Members of Congress concerned about the job-killing aspects of raising the minimum wage but looking for a no-down-side way to help low-income families should consider sponsoring a bill drafted by a New York investment group to help people finance additional job training and/or tuition for higher education. Human Capital Resources Inc. wants to find investors to finance 100% of a student's job training or tuition expenses in return for a fixed percentage of the student's future earnings (subject to a cap). The HCR proposal shows great promise as a means to help people stuck in low-wage jobs finance the job training they need to be eligible for better jobs, and it would require no taxpayer funds: just a minor change in the tax laws. Contact Roy Chapman or Gerard Wendelken at (212) 587-8977.
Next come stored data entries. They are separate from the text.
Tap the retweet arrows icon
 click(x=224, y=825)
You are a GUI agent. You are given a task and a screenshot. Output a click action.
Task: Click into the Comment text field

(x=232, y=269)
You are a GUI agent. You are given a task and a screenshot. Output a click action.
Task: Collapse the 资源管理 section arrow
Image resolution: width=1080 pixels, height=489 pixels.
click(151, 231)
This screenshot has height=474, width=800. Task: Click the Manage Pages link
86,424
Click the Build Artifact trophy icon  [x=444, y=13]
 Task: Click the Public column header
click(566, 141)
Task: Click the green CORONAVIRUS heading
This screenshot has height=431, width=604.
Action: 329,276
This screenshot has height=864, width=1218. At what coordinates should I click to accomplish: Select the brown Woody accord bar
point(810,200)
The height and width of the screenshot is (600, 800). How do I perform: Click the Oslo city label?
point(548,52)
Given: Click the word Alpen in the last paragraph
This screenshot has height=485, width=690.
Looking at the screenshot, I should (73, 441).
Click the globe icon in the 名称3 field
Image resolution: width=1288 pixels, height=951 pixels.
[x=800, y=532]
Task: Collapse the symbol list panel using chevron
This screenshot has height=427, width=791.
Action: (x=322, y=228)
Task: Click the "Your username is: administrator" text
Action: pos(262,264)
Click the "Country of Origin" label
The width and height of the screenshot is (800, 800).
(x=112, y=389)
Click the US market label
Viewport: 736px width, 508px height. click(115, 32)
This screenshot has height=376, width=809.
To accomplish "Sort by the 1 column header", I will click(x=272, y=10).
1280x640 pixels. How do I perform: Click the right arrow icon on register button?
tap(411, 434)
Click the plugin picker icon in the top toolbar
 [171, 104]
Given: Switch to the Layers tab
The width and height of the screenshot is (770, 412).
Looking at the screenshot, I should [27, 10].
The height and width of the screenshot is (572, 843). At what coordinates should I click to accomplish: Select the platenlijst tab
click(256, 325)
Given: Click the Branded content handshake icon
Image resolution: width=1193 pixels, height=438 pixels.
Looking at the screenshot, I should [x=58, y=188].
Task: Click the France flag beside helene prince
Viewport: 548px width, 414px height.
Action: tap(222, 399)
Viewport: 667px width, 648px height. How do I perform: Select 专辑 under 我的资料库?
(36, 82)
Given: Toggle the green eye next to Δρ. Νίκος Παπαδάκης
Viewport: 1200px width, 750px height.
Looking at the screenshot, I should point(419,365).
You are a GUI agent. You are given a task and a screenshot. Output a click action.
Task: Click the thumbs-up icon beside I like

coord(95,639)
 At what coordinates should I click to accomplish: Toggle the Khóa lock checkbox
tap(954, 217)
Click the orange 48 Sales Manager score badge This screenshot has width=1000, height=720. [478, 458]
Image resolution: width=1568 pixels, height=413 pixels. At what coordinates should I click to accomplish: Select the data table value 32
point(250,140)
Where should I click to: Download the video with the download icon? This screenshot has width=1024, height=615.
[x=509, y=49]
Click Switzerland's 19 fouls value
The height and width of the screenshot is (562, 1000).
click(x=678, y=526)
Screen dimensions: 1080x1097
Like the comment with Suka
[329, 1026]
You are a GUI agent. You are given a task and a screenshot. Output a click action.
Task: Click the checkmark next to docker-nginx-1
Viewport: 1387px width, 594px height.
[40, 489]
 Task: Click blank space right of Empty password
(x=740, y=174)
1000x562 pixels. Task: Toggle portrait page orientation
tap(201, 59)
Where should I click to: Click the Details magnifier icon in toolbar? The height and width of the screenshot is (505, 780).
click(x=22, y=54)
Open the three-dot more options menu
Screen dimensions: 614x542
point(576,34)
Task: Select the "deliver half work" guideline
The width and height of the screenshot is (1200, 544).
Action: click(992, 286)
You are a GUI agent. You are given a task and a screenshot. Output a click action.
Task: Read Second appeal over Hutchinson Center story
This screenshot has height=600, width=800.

The Social Security Administration is distributing materials designed to indoctrinate the nation's youth on the virtues of the current social security system in an effort to broaden public support for the mandatory system. Entitled "Social Security and You," the materials consist of five lessons, a 25-minute video, fact sheets, quizzes and handouts geared to high school students -- those most likely to experience social security "sticker shock" as new entrants in the labor force. To bolster the case for Social Security as is, "Social Security and You" employs resorts to such fear-mongering tactics as describing life in America during the Great Depression -- before the Social Security system existed. Here's how the teacher's guide for "Social Security and You" describes the premise of the course's 25-minute video: "Members of a band composed of high school students saving money from part-time jobs to make a demo find the deductions from their checks to be a stumbling block. They decide to start a movement to abolish Social Security, partly as a publicity stunt... partly a serious effort to mobilize public opinion against the program. They run into personal difficulties as they find that members of their families and friends are collecting Social Security or counting on it as part of their financial planning. A stranger in a wheelchair challenges their knowledge of what Social Security is all about... A grandfather describes what it was like living during the Great Depression and the promise that the passage of the Social Security Act meant to millions of Americans... A schoolmate tells what Social Security benefits mean to her since her father died. The band members become aware that everybody has a stake in Social Security..." With their new-found enlightenment, the band members presumably lived happily ever after. "Social Security and You" also suggests that teachers conduct the following exercise: "Ask female students to stand and form groups of four and male students to form groups of three. Have one student in each group sit down... Then state that one out of four females will become severely disabled or die before reaching retirement age... Show videotape: 'Social Security: The Real Story.'" The "real story" of Social Security is that taxpayer funds are being used for political purposes.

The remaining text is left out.